Pirat drogowy, który samochodem szarżował po ścieżce rowerowej na ulicy Świętokrzyskiej w centrum Warszawy, zgłosił się na policję - dowiedział się reporter RMF FM, Krzysztof Zasada. To mężczyzna, który został nagrany kamerą przez jednego z rowerzystów, jak wymusza pierwszeństwo na kierujących jednośladami i zachowuje się tak, jakby chciał ich zepchnąć z trasy.

Policjanci wyliczyli, że kierowca - 34-letni Krystian Z. - dopuścił się łącznie 10 wykroczeń w ruchu drogowym, dlatego skierują wniosek do sądu o ukaranie go. Kierowca przyznał się do zarzutów.

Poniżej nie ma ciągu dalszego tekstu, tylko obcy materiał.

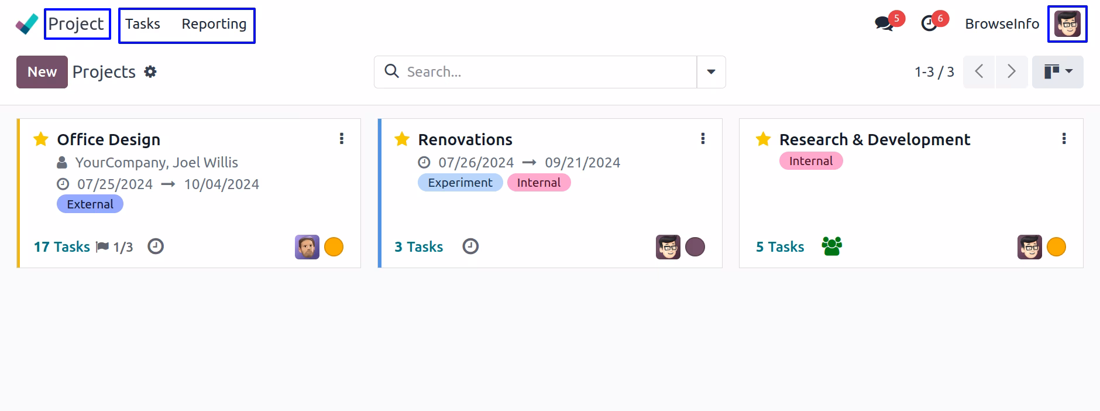Toggle the Office Design favorite star
This screenshot has width=1100, height=411.
41,139
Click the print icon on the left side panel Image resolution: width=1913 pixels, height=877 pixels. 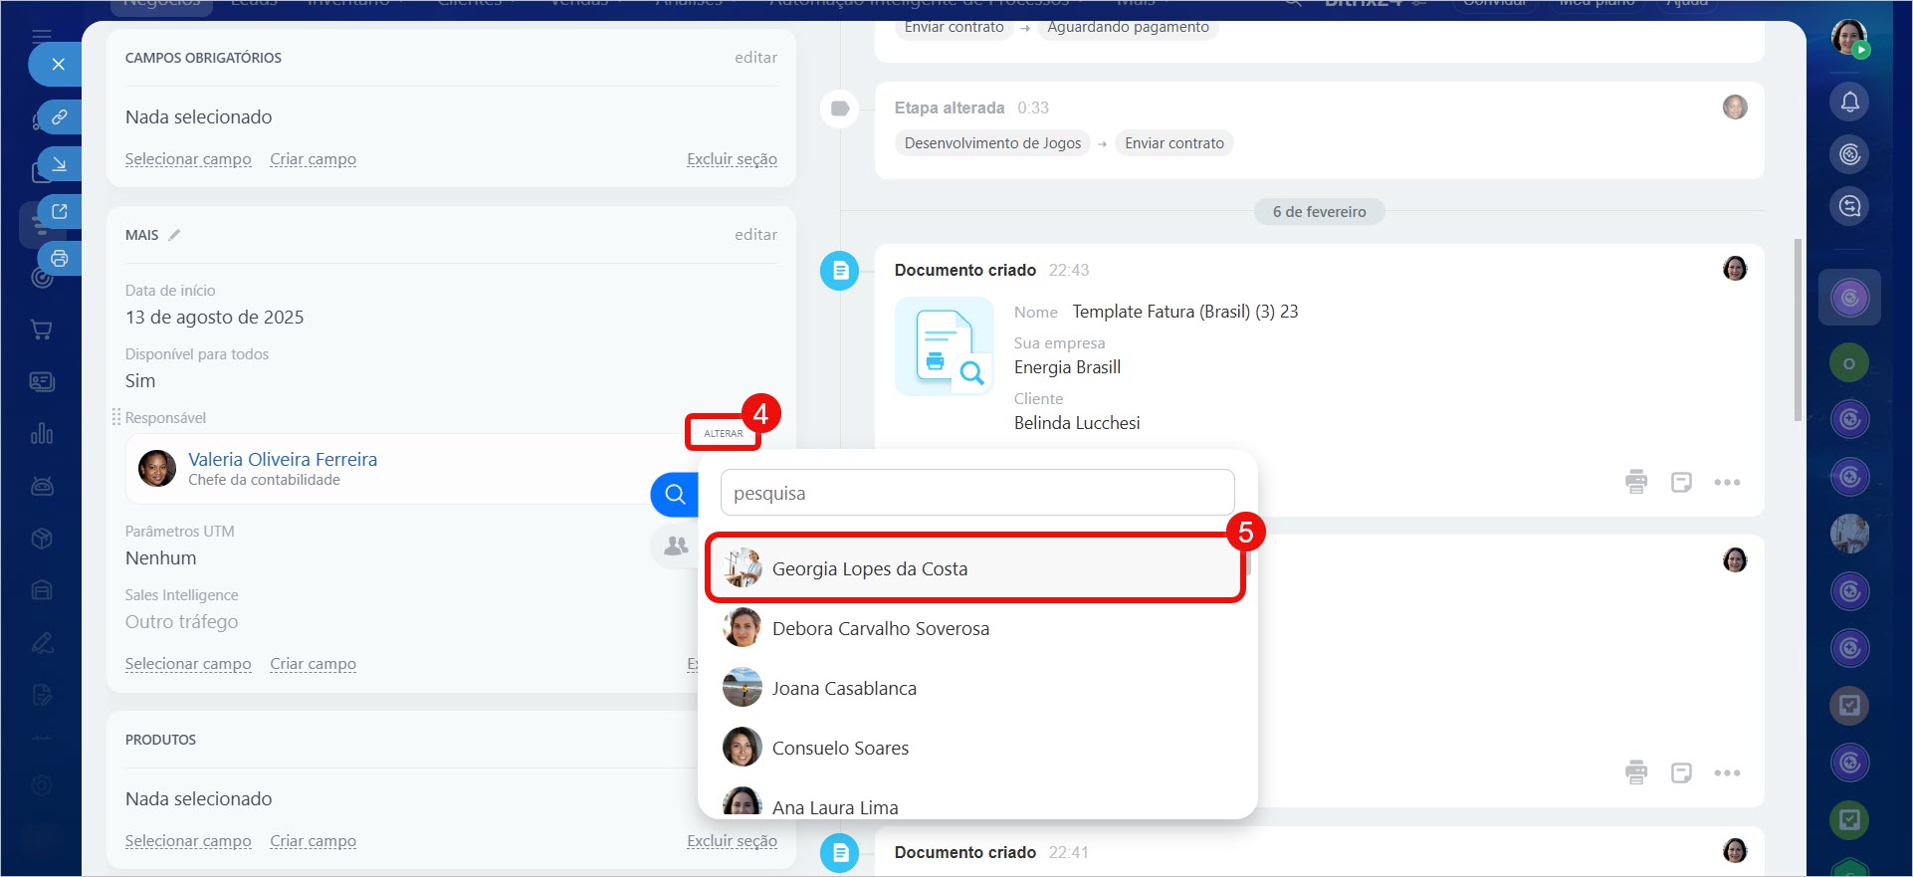pos(60,259)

Wszystko wskazuje na to, że to jednak nie jest jedyny jego problem - jak dowiedział się nasz reporter, funkcjonariusze sprawdzili jego przeszłość i okazało się, że ten mężczyzna ma orzeczony sądowy zakaz prowadzenia pojazdów, który obowiązuje do września 2016 roku. Wystawiono go na podstawie artykułu o kierowaniu samochodem pod wpływem alkoholu lub środków odurzających. W związku ze złamaniem tego zakazu będzie skierowane zawiadomienie do prokuratury, bo prowadzenie samochodu, gdy zakazał tego sąd, jest przestępstwem.

Już wcześniej informowaliśmy, że samochód, który uwieczniono na nagraniu z pirackiego rajdu należy do firmy leasingowej. Jak ustalił dziennikarz RMF FM, leasingobiorcą jest firma z woj. łódzkiego.

Rajd po ścieżce

Na opublikowanym w sieci nagraniu widać auto, którego kierowca usiłuje ominąć korek na ul. Świętokrzyskiej. Przejeżdża przez przejście dla pieszych i wjeżdża na pas przeznaczony dla rowerów. Zachowuje się tak, jakby to on był uprawniony do jazdy po wyznaczonym odcinku - trąbi na rowerzystów, wymija, zmuszając ich do zajadu na bok. Potem bez kierunkowskazu skręca w kolejną ulicę.

Kiedy rowerzysta dogania kierowcę, by zwrócić mu uwagę na niebezpieczną jazdę, pada seria niecenzuralnych słów.